In the past, governments have spent crores of rupees on digging up trenches and erecting fences to dissuade elephants. Also hundreds of crores of rupees have been spent on compensation for loss of human lives. These trenches and barbed wire fences have often caused the deaths of elephant calves and thus rendering these ideas largely impractical.
It is scientifically recorded that elephants are annoyed by the honey bees. Elephants also fear that the bee swarms can bite their sensitive inner side of the trunk and eyes.
This made Khadi and Village Industries Commission (KVIC) launch an innovative Project RE-HAB (Reducing Elephant-Human Attacks using Bees) at 11 locations in Kodagu district of Karnataka on March 15, 2021.
Under the project, “Bee-fences” are created by setting up bee boxes in the passage ways of elephants to block their entrance to human territories. The boxes are connected with a string so that when elephants attempt to pass through, a tug or pull causes the bees to swarm the elephant herds and dissuade them from progressing further.
In just 6 months, this project reduced elephant attacks by over 70% in the southern state.

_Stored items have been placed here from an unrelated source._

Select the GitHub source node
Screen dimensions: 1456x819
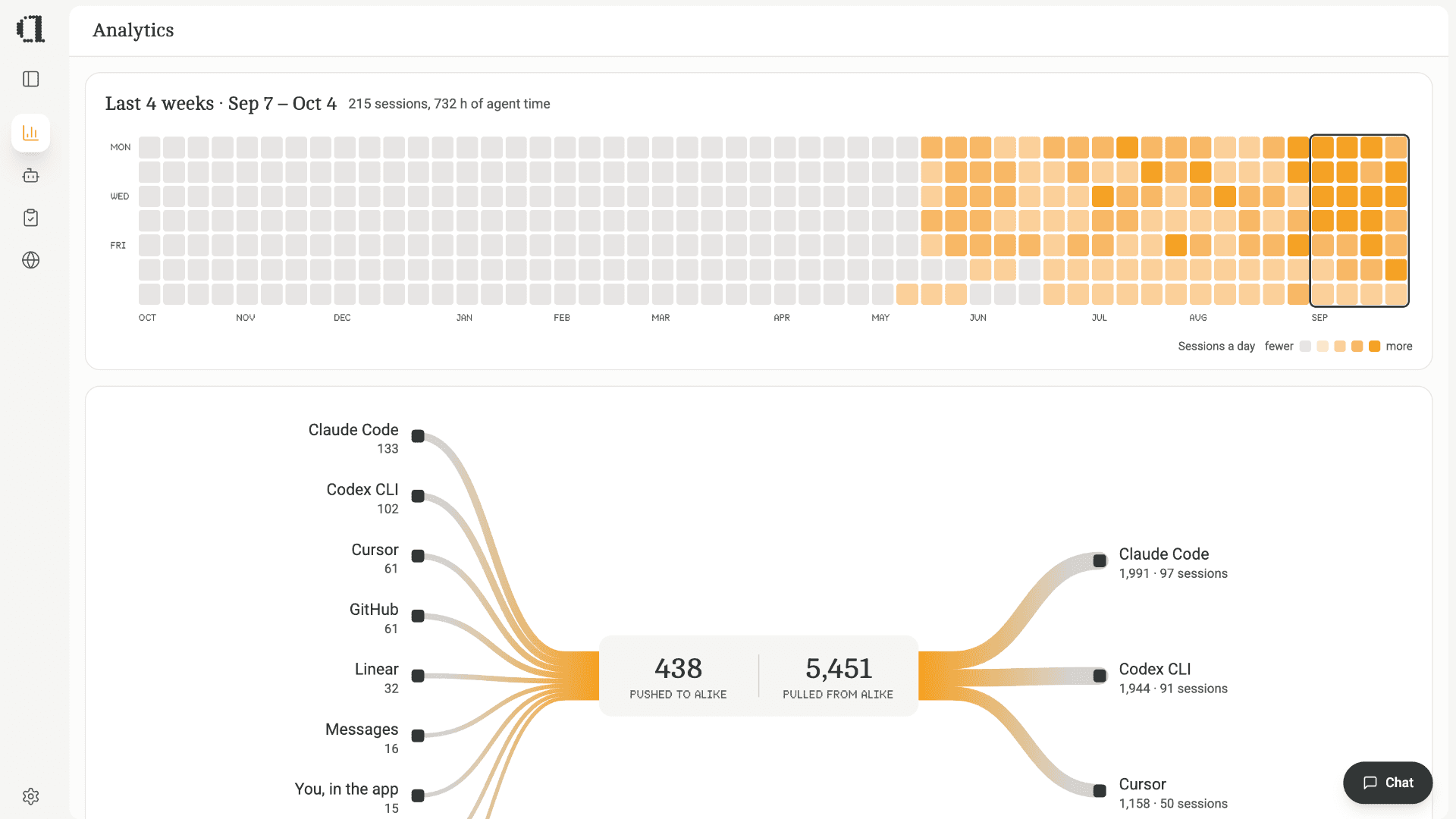[x=418, y=616]
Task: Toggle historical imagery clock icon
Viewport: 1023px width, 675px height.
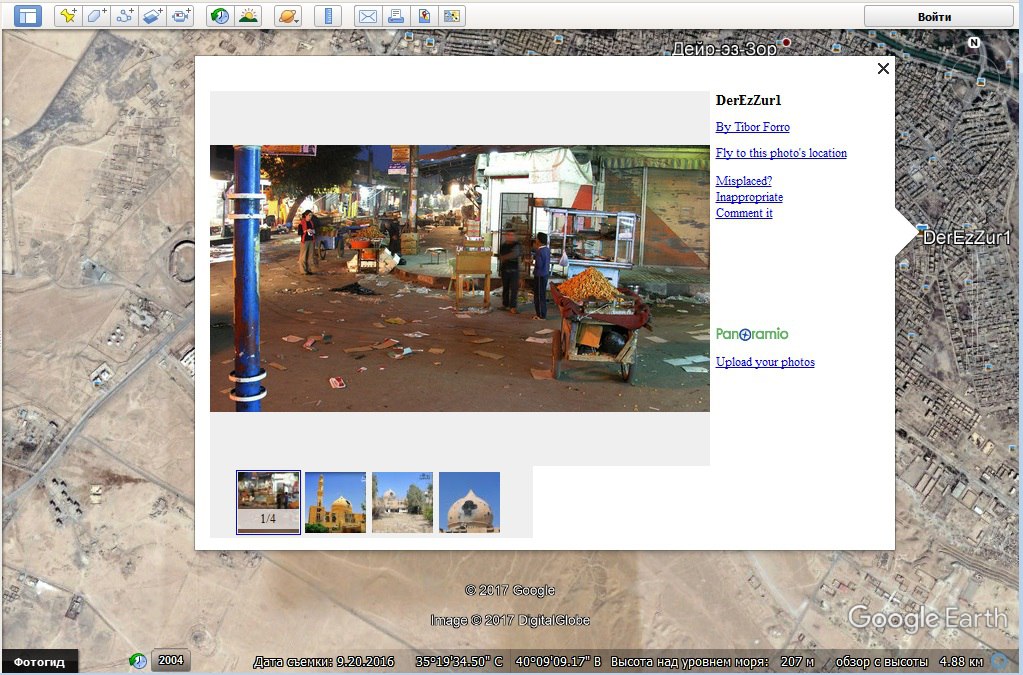Action: (x=221, y=16)
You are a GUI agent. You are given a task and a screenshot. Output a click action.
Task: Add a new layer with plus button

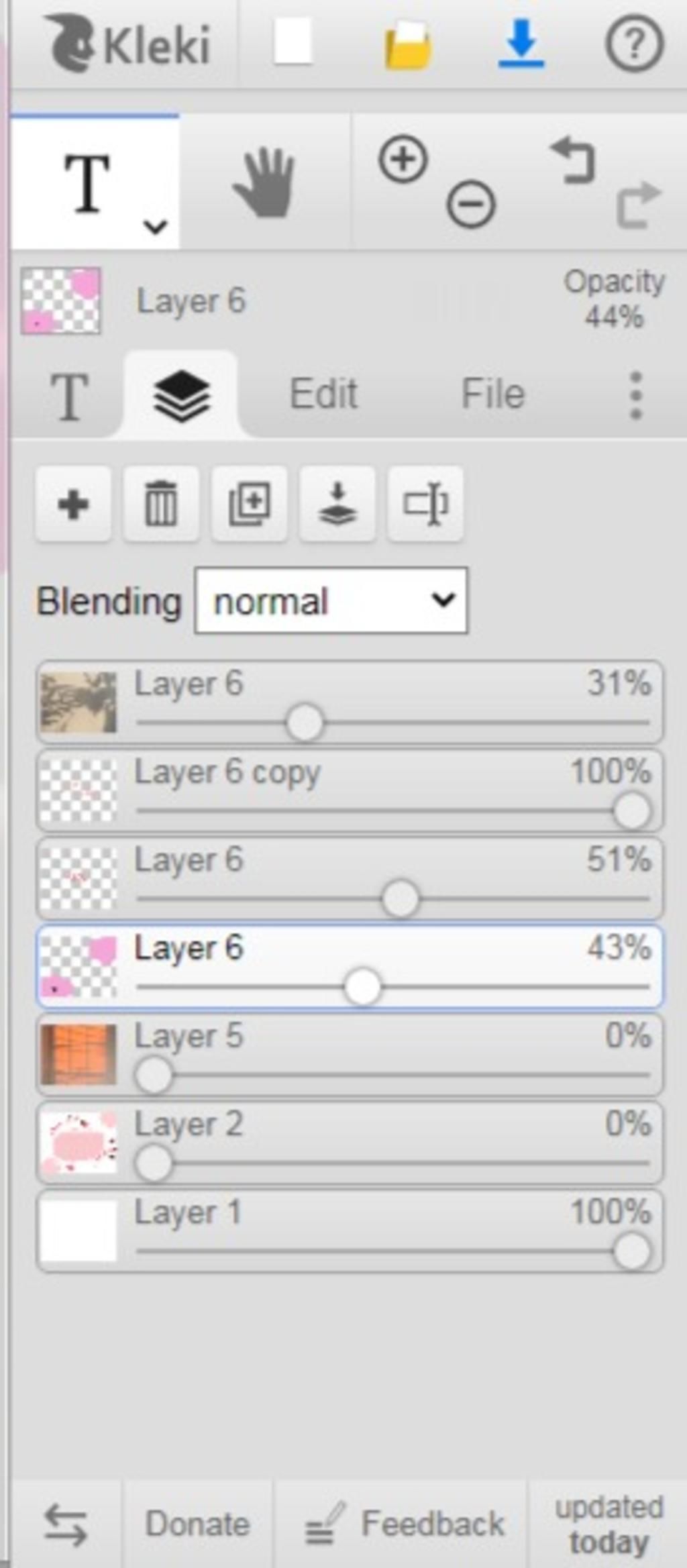coord(74,504)
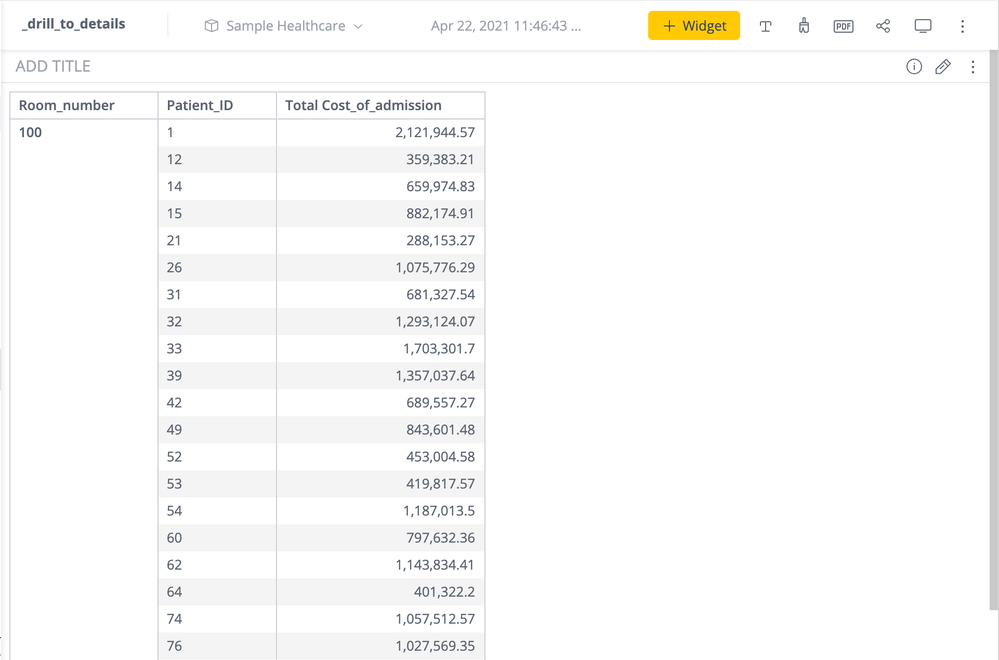999x660 pixels.
Task: Click the share dashboard icon
Action: [883, 26]
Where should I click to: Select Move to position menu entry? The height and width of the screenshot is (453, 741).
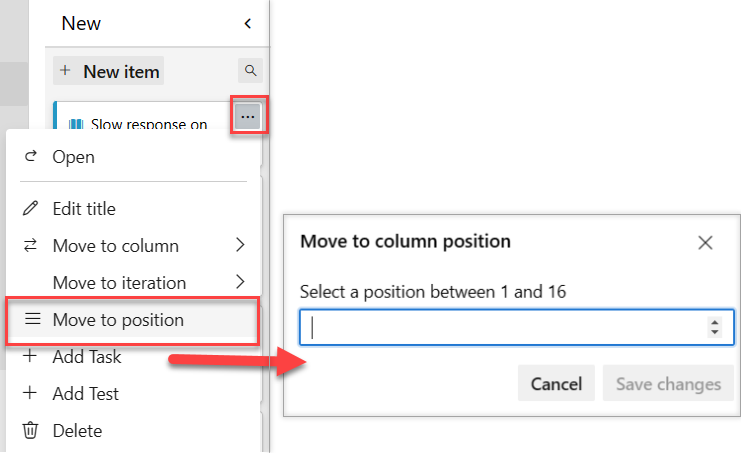point(133,320)
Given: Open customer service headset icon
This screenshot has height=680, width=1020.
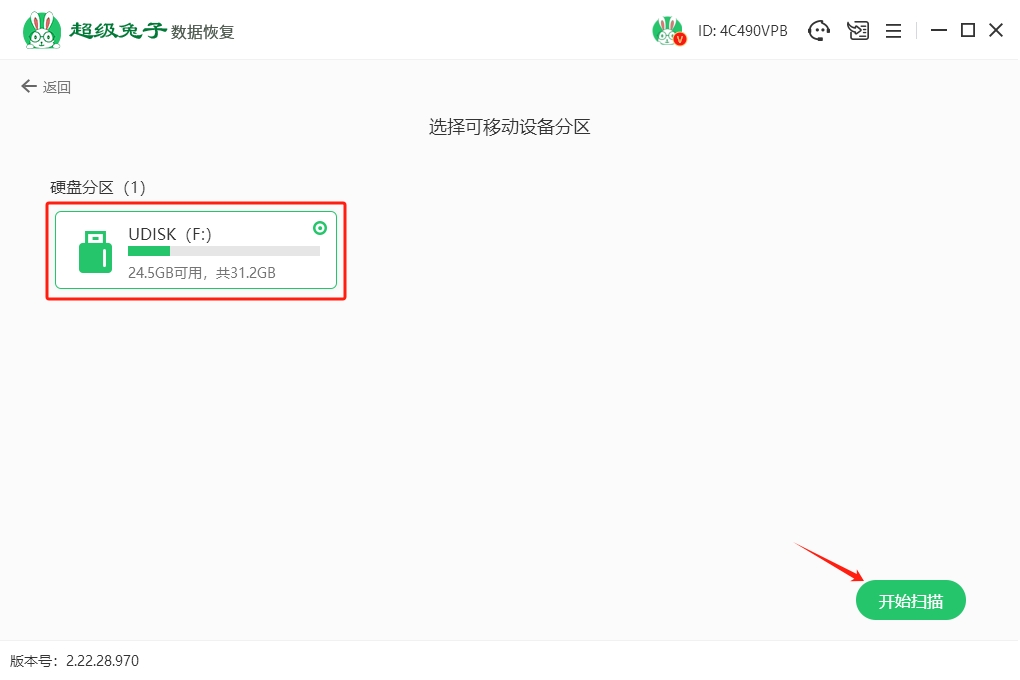Looking at the screenshot, I should point(819,31).
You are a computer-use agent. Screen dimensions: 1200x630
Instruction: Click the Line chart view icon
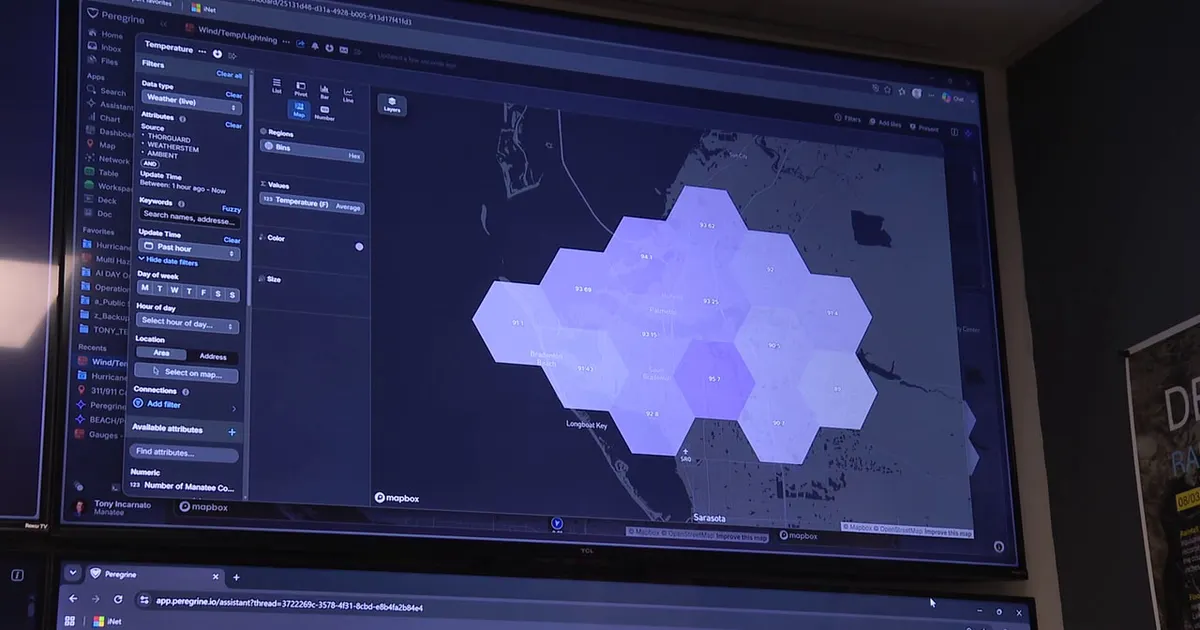[x=348, y=94]
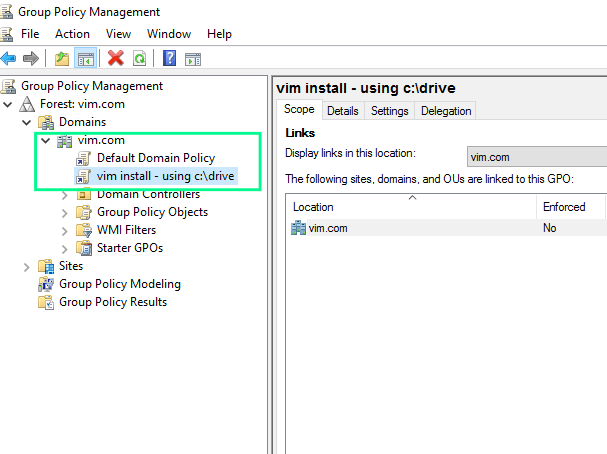Expand the Group Policy Objects folder
Screen dimensions: 607x454
tap(65, 212)
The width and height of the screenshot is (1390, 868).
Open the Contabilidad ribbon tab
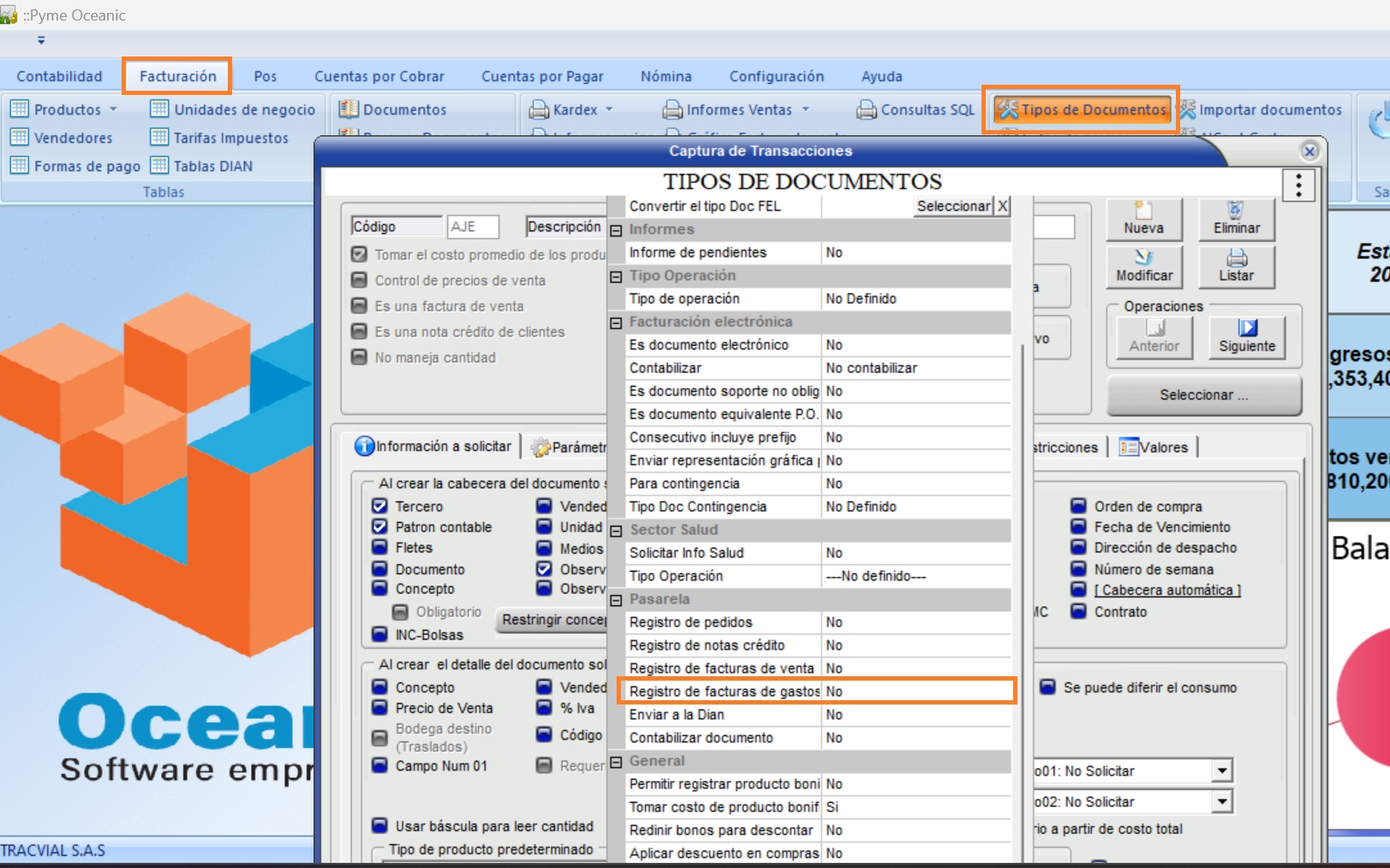pos(59,76)
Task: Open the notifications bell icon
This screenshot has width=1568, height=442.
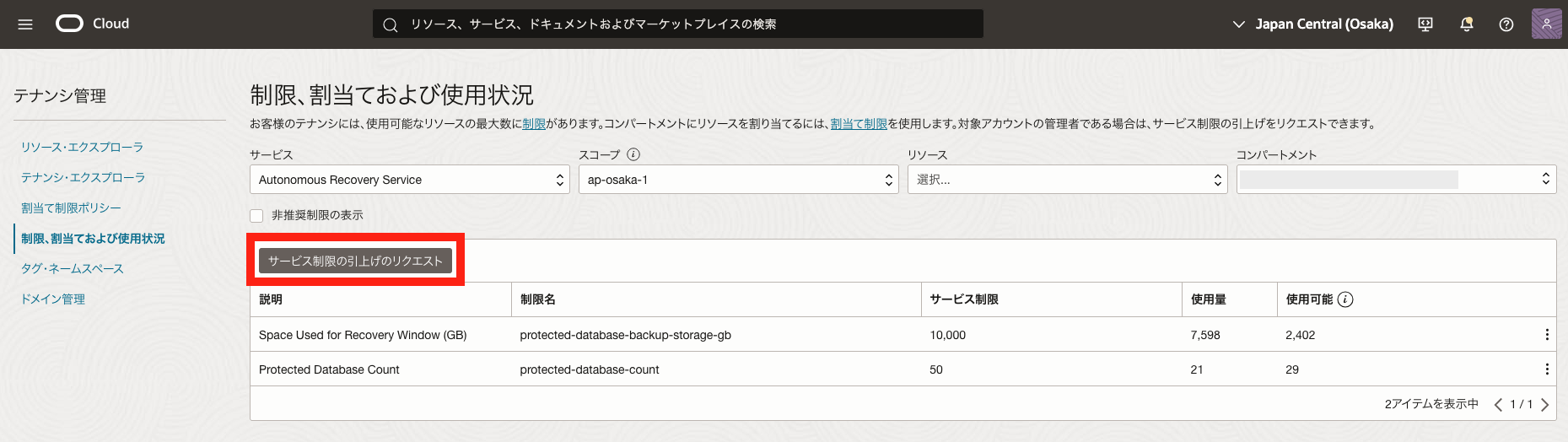Action: 1467,24
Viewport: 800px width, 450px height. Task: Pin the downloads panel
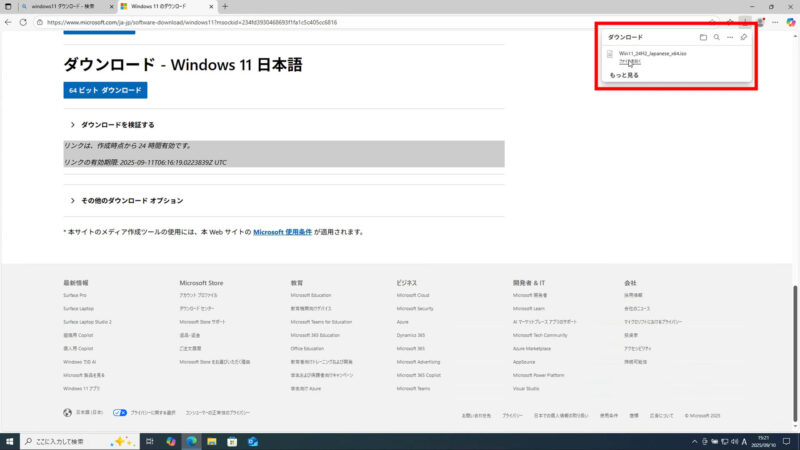pos(743,37)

Buoyed by the success of its innovative Project RE-HAB in Karnataka, Khadi and Village Industries Commission (KVIC) has now replicated the project in Assam. Surrounded by dense forests, a large part of Assam is infested by elephants with 332 human deaths reported between 2014 and 2019 due to elephant attacks.
On December 3, 2021, KVIC chairman Vinai Kumar Saxena launched Project RE-HAB at Village Mornoi in Goalpara district of Assam which severely grapples with elephant-human conflicts. The elephant menace here is so severe that villagers, over the last few years, had stopped cultivating their farms fearing elephant attacks. These villages have abundant production of paddy, litchi and jackfruit that attract elephants. Crop-raiding by elephants in these villages are reported almost every day for 9 to 10 months a year.
A total of 330 interspersed bee boxes will be placed at Mornoi and Dahikata villages in a week’s time to ward off elephants. These bee boxes have been given to 33 farmers and educated youths of these villages by KVIC whose families have affected by elephants. High resolution, night vision cameras have been installed at strategic points to record the impact of bees on elephants and their behaviour in these zones.
“Project RE-HAB has been a great success in Karnataka and so it has been launched in Assam with greater efficiency and better technical knowhow. I am hopeful that the project would contain elephant attacks in coming months and bring the local villagers back to their farms. At the same time, the bee boxes distributed by KVIC to these farmers will add to their income through beekeeping,” Saxena said.
Notably, Project RE-HAB is a sub-mission of KVIC’s National Honey Mission. While the Honey Mission is a programme to increase the bee population, honey production and beekeepers’ income by setting up apiaries, Project RE-HAB uses bee boxes as a fence to prevent the elephant attacks.
The project has been implemented in Assam with the support of the local forest department. It is a cost-effective way of reducing human-wild conflicts without causing any harm to the animals, the KVIC claims. The collective buzz of the bees is annoying to elephants that force them to return.